The hardest part about gardening in New England is being patient. Despite the calendar telling us that spring arrives March 21st, we are often still blanketed by snow and the spring thaw often takes much longer to arrive. From the comfort of our living rooms, we can welcome the arrival of spring with a few doses of color from fresh flowers and potted plants. And until you can get your hands into the warm soil again, take this time for good garden planning.
Forcing branches is a great way to bring a touch of spring to our indoor spaces. The easiest spring flowering branches to force are forsythia and pussy willow. For the best color, cut branches that have the most buds. Bring indoors and recut the stem before placing in warm water. Change the water every few days to keep it clear of bacteria. Forsythia and pussy willow should bloom after about 1 week. Other flowering shrubs and trees, such as quince, crabapple and cherry can also be forced, but they can take up to 4 weeks to bloom. The Old Farmer’s Almanac provides a handy chart on how long it takes for some of these branches to blossom.
If you missed planting bulbs in your garden, like tulips, daffodils and hyacinths back in the fall, you can still enjoy their beautiful blooms. Potted bulb plants are readily available at your local florist or garden center. Caring for these harbingers of spring is relatively easy. To prolong their bloom time, keep the soil evenly moist. At night time place them someplace cool but above freezing, a basement or garage work well. When the ground thaws, you can plant crocus and daffodils outdoors in the garden for blooms next year.
The days are getting longer and you may begin to notice new growth on your houseplants. This is the best time to consider re-potting houseplants that have outgrown their current pot. If you find that the plant is constantly dry, it is a good sign that it needs a larger pot. Always choose a pot that is 2 inches larger than the current pot in diameter, but not more than 2 inches. Choosing a pot that is too large can lead to excess moisture and root rot. Or if your plants have just gotten a little too stretch and leggy this is a good time of year to trim them back. They will reward you with new growth and a bushier habit.

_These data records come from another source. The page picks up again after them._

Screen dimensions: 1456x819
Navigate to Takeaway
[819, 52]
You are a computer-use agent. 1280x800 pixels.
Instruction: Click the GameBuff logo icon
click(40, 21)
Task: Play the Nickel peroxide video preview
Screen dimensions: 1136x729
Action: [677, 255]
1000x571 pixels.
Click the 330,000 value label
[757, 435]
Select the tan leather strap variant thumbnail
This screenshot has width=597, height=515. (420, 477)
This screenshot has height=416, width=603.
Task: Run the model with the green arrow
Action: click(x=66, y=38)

The ideal time to prune most fruit trees, blueberry bushes and many other deciduous shrubs is before the buds begin to swell in the spring. Depending on the winter this may be at the end of February or early March. Careful pruning promotes healthy growth in the spring. Fruit trees will reward you with better fruit and higher yields with proper pruning. Pruning should always maintain the natural shape of the plant. For example, it is not recommended to prune in order to force a naturally tall shrub shorter. Work slowly and take time to step back and view the plant from all sides, if possible, as you prune. Use sharp hand tools to prevent damage to the plant. Consult your local garden center, tree service contractor or your local Cooperative Extension office for the best expert information.
As we long for the arrival of warmer weather, now is also a great time to think about last year’s garden and what grew well and what didn’t. Are you planning a vegetable garden or to add on to an existing flower garden? Visit your local garden center for ideas about new varieties in perennials and annuals. Browse the available seeds for vegetables and flowers. While it is still too early to start vegetable seeds indoors, you can start to select varieties you know you want to grow this year.
My Pro Tip:
To keep those idle hands busy during these last few weeks of winter, create a scout book. Scour those garden catalogs and magazines for must have additions to your garden this year, cut them out and paste the images in an old note book. When spring arrives, you’ll have a log of all the plants you dreamed of adding that you can take along on your trip to the garden center and you’ll know exactly what you are looking for. This makes a fun activity for kids too! They can dream up their own space, you’ll encourage them to get outside with you and make trips to the garden center like a treasure hunt.